══ Raw data ══

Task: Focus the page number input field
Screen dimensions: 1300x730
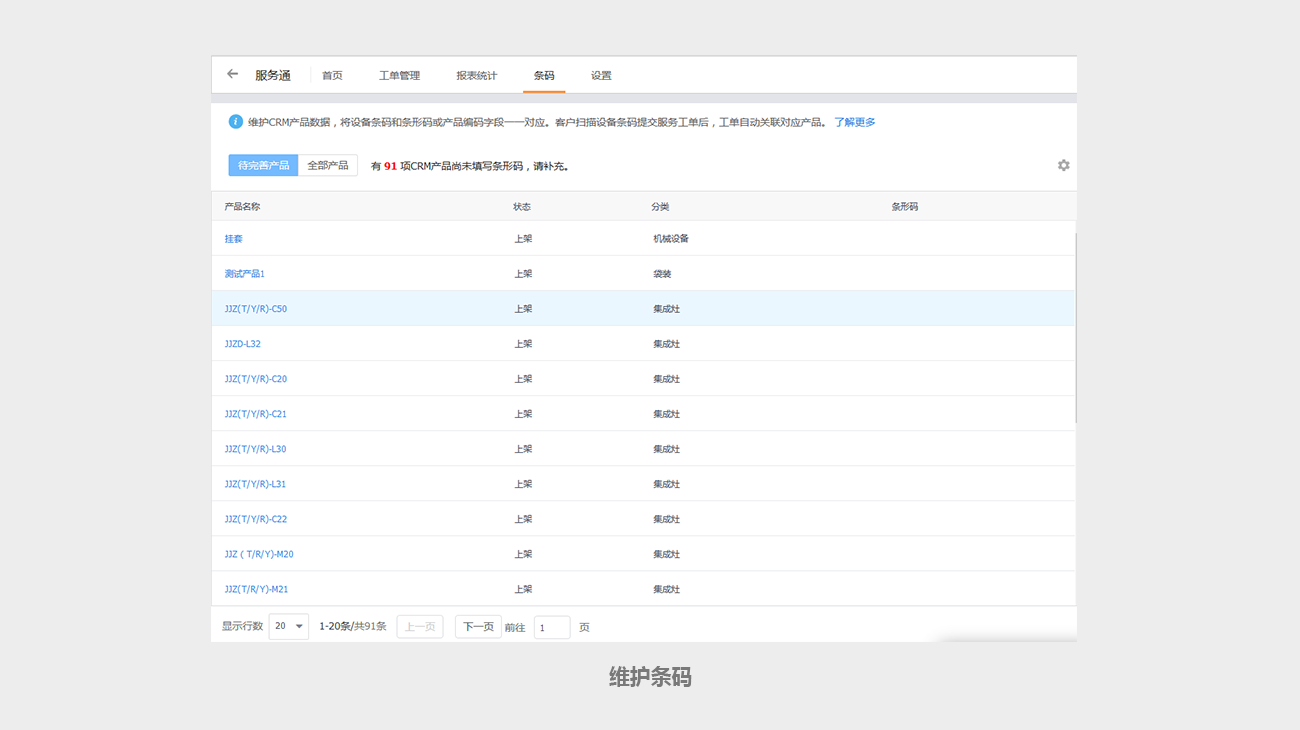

═══
══ Raw data ══

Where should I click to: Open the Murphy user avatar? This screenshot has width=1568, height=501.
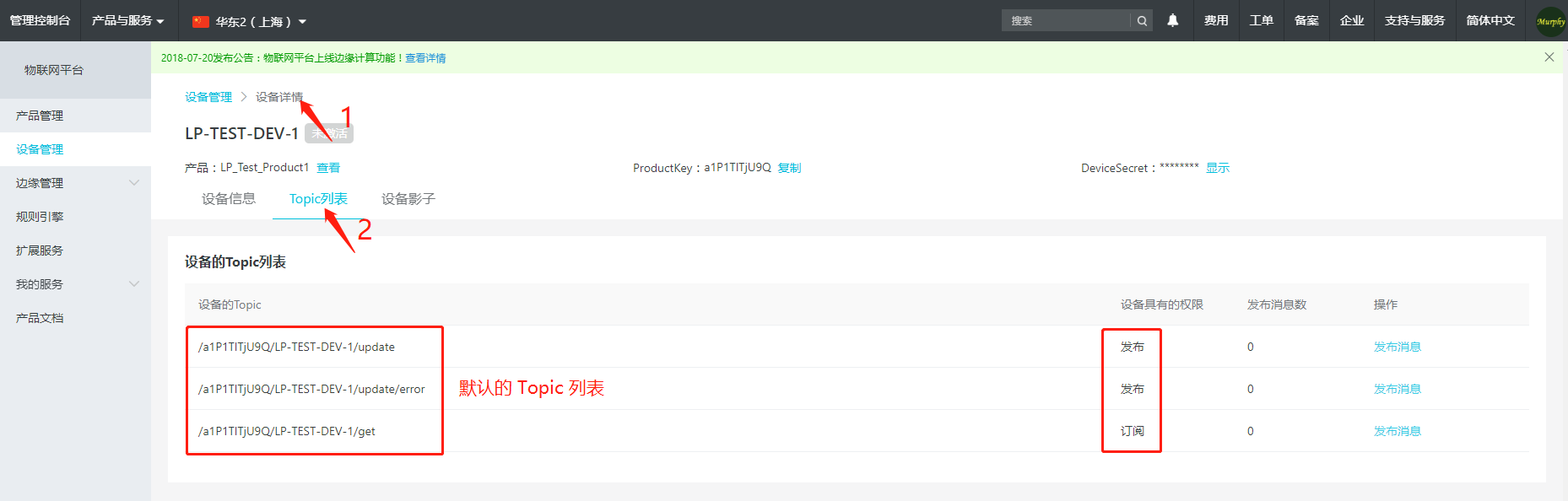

═══
══ Raw data ══

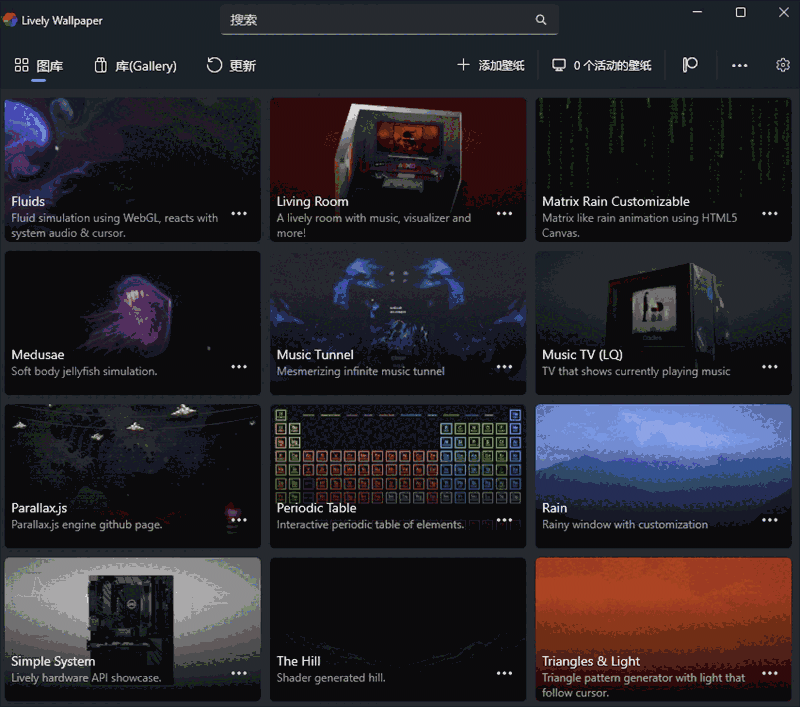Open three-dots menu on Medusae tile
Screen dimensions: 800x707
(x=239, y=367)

═══

Write down again, exactly as given, only the lines above that fall from the line with "Task: Focus the page number input field" to the line with "Screen dimensions: 1300x730", inclusive.

Task: Focus the page number input field
Screen dimensions: 1300x730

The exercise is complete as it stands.